Author: Jeremy 2022-01-05 22:44:54
Published on: 2022-01-05T22:44:54+00:00
In an email response to a thread, Bitcoin developer Jeremy Rubin advocates for covenants as an important aspect of Bitcoin's future. Covenants provide robustness to privacy, scalability, self-custody, and decentralization. Rubin introduces CTV, which is designed to be the simplest and least risky covenant specification that still delivers sufficient flexibility and power to build useful applications. During the last two years, CTV has been reviewed by many people, and there have not been any conceptual or concrete NACKs for CTV to introduce any risk or vulnerability to Bitcoin. Rubin addresses concerns about CTV not being flexible or general enough to make interesting applications and points out that accepting an upgrade for limited covenants, like CTV, will give rise to many application builders including covenants in their stack for batching, vaults, or other applications. Rubin also mentions that CTV composes with potential future upgrades and is non-rival with any other upgrade.

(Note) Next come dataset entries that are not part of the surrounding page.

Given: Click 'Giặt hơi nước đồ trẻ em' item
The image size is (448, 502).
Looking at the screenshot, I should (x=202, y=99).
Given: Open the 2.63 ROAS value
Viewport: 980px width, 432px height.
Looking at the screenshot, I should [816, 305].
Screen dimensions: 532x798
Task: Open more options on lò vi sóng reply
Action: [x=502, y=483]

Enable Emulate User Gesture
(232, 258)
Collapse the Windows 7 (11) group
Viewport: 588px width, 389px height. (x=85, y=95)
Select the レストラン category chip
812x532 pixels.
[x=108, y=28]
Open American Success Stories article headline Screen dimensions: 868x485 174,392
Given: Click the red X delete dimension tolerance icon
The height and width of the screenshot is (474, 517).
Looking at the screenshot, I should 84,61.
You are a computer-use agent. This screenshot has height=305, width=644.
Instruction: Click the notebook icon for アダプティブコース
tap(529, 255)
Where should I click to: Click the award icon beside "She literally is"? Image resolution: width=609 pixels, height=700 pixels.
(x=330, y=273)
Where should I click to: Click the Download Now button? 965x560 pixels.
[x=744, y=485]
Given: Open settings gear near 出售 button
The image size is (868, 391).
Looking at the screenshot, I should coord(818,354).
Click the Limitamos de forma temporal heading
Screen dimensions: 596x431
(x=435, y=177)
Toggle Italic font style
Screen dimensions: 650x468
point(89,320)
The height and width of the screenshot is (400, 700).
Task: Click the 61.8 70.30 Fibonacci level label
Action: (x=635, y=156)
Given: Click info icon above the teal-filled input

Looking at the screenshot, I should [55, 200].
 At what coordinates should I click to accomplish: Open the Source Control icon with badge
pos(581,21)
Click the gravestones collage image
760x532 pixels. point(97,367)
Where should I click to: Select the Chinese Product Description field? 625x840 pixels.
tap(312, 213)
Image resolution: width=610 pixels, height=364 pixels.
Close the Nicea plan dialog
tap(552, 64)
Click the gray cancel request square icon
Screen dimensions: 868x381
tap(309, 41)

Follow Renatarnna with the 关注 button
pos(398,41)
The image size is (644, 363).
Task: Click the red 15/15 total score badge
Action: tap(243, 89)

Rubin emphasizes that software development is path-dependent and accepting an upgrade for limited covenants will encourage more developers to contribute to generic tooling to determine what other types of covenant would be safe and high value for those already using CTV. Rubin published an essay "Roadmap or Load o' Crap," which presents a hypothetical path for 'completing' BIP-119 this year and analyzes some possible future work as well as the timeline viability of some alternatives based on his best understandings. Rubin states that nowhere has he called for an imminent contentious soft fork attempt. All he is doing is agitating for other developers to perform reviews. Rubin concludes by stating that his journey is not ego-driven but about finding a pragmatic and low-risk path to reinforcing Bitcoin's fundamentals for the coming year. He wants Bitcoin to be the best it can be and highlights that everyone is united in wanting Bitcoin to be the best that it can be.